>>>

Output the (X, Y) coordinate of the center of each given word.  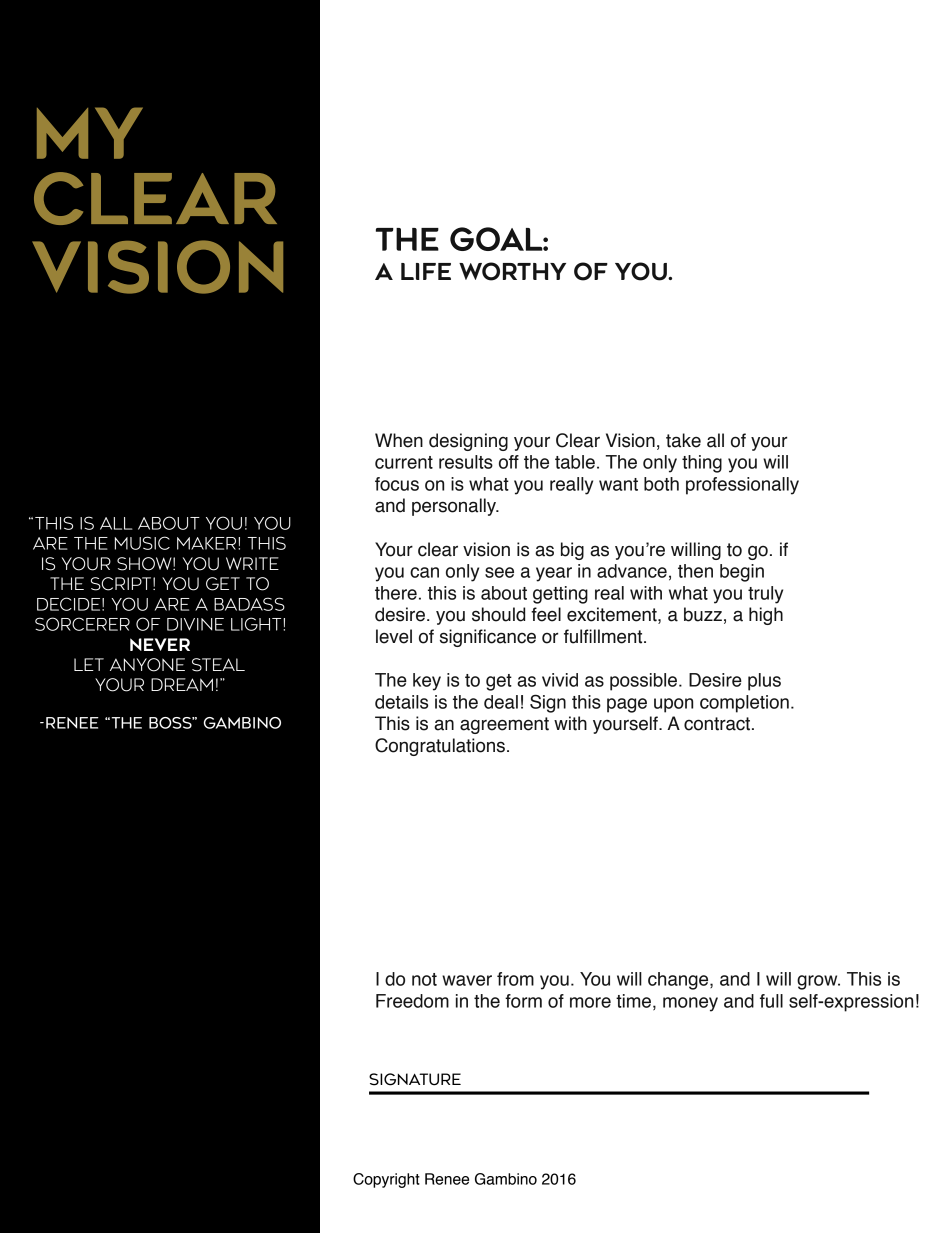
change (679, 981)
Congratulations (440, 747)
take (683, 440)
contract (718, 724)
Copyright (386, 1180)
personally (455, 507)
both (661, 484)
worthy (512, 271)
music (142, 543)
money (690, 1004)
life (426, 271)
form (523, 1001)
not (424, 979)
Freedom (412, 1001)
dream (182, 684)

<<<

- [Work instructions] Format all of the items above as a numbered list with no blank lines, and leave out the pictures.

- [Task output]
1. Output the (X, Y) coordinate of the center of each given word.  
2. change (679, 981)
3. Congratulations (440, 747)
4. take (683, 440)
5. contract (718, 724)
6. Copyright (386, 1180)
7. personally (455, 507)
8. both (661, 484)
9. worthy (512, 271)
10. music (142, 543)
11. money (690, 1004)
12. life (426, 271)
13. form (523, 1001)
14. not (424, 979)
15. Freedom (412, 1001)
16. dream (182, 684)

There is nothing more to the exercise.